Because if, as you say, each sequence is PART of the CDS, and not the CDS itself, genes start with an ATG. If the 0-based numbering affects the sequences afterwards too, you don't know what base needs adding so you can't just put an A in there. You have an additional problem, that if they've all have the 1st position base deleted, you won't know what to replace it with, and if your sequences aren't a multiple of 3 for each, there will be frameshifts in it too.
Thank u for reply
Actually this is not the problem that what base should add because we can find the correct base by changing the the first coordinate e.g.
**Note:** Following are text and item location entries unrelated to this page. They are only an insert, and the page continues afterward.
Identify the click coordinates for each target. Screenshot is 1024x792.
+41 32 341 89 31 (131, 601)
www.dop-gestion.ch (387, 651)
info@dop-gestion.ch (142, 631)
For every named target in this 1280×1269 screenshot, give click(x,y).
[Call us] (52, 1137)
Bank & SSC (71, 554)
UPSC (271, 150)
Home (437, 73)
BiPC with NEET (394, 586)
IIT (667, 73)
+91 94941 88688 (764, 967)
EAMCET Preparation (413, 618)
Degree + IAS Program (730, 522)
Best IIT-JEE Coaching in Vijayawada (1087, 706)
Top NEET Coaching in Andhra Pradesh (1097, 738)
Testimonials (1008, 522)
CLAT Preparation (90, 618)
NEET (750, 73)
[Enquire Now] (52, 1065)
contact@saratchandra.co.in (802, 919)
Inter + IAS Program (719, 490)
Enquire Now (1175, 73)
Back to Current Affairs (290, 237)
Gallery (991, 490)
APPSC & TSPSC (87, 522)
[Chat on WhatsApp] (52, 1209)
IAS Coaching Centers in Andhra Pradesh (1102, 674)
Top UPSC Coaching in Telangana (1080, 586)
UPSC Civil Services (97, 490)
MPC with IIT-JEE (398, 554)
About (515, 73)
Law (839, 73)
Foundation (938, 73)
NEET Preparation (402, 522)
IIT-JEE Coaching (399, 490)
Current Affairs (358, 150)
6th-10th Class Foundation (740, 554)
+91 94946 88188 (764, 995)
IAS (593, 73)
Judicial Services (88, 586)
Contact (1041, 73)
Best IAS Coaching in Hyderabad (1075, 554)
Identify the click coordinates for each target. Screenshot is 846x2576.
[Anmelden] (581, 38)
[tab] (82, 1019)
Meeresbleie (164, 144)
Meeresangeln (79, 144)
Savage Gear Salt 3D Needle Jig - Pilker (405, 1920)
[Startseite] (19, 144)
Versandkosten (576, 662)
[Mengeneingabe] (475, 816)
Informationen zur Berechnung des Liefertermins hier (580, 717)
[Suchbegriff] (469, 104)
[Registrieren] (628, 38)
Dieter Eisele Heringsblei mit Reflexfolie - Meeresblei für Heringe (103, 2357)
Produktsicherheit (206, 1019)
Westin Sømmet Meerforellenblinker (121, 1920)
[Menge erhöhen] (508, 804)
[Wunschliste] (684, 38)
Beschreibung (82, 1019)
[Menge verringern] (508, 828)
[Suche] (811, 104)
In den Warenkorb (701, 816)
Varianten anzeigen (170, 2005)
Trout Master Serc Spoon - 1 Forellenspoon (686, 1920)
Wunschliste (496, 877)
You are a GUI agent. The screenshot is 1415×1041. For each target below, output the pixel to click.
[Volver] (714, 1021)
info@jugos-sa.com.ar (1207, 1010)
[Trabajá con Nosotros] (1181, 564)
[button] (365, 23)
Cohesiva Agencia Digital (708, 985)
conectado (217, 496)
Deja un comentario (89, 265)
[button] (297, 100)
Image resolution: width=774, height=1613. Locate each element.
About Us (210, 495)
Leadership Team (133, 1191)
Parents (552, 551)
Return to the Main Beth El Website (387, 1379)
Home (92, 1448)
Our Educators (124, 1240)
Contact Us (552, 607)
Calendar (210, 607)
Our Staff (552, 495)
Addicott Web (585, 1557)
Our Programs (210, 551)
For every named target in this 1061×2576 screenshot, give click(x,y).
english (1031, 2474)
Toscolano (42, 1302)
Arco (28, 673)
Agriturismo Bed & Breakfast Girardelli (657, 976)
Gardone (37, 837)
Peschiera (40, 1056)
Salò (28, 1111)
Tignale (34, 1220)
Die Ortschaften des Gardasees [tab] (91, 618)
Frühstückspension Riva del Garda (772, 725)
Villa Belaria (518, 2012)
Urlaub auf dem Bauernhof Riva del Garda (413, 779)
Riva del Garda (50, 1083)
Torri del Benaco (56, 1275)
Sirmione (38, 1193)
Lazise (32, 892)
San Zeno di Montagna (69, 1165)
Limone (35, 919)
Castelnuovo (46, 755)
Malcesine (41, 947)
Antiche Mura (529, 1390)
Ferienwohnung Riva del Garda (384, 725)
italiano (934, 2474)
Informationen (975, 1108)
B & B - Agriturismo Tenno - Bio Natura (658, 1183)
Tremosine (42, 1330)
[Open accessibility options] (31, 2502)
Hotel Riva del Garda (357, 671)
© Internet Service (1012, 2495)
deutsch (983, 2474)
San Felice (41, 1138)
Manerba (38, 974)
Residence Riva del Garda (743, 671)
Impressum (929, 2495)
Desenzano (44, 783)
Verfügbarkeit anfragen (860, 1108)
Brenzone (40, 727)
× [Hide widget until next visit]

first coordinate is 28491275 -> 28491274 so by reducing one we can find correct base. I have tested it for ATG and its always A so i put A there.
But I'm not clear that whether I should add one base for others parts or not ?? have You any idea how can i test it ???
I'm still not really seeing the problem - my apologies. Maybe I'm being really stupid.
I'm not sure I can really help you, unless you know whether or not the off-by-one error is affected them all or not a priori. It might be easy to fix depending on your dataset.
The last sequence in your example is around 100 kilobases separated from the first sequence in the sample, so it seems pretty unlikely to me that they're part of the same CDS. I'm no eukaryote expert, but that seems like a lot even taking in to account introns.
Do you have a fasta sequence of the whole, uninterrupted sequence we can see so that we can understand what these sequences represent?
I have genrated consensus FASTA from BAM file. My BAM file is aligned aginst canfam3.1 so i have downloaded annotation file of canfam3.1 from NCBI and used Coordinates for CDS extarction.
If this is a published genome, why not just download the gff or genbank and extract the CDSs from that as 1 continuous sequence?
No, this is not a published genome.
But you said you downloaded it from NCBI?
ohhhh sorry 4 that :o above example not from published genome.
but i have also tried it for dog genome which is available on NCBI same problem for published genome.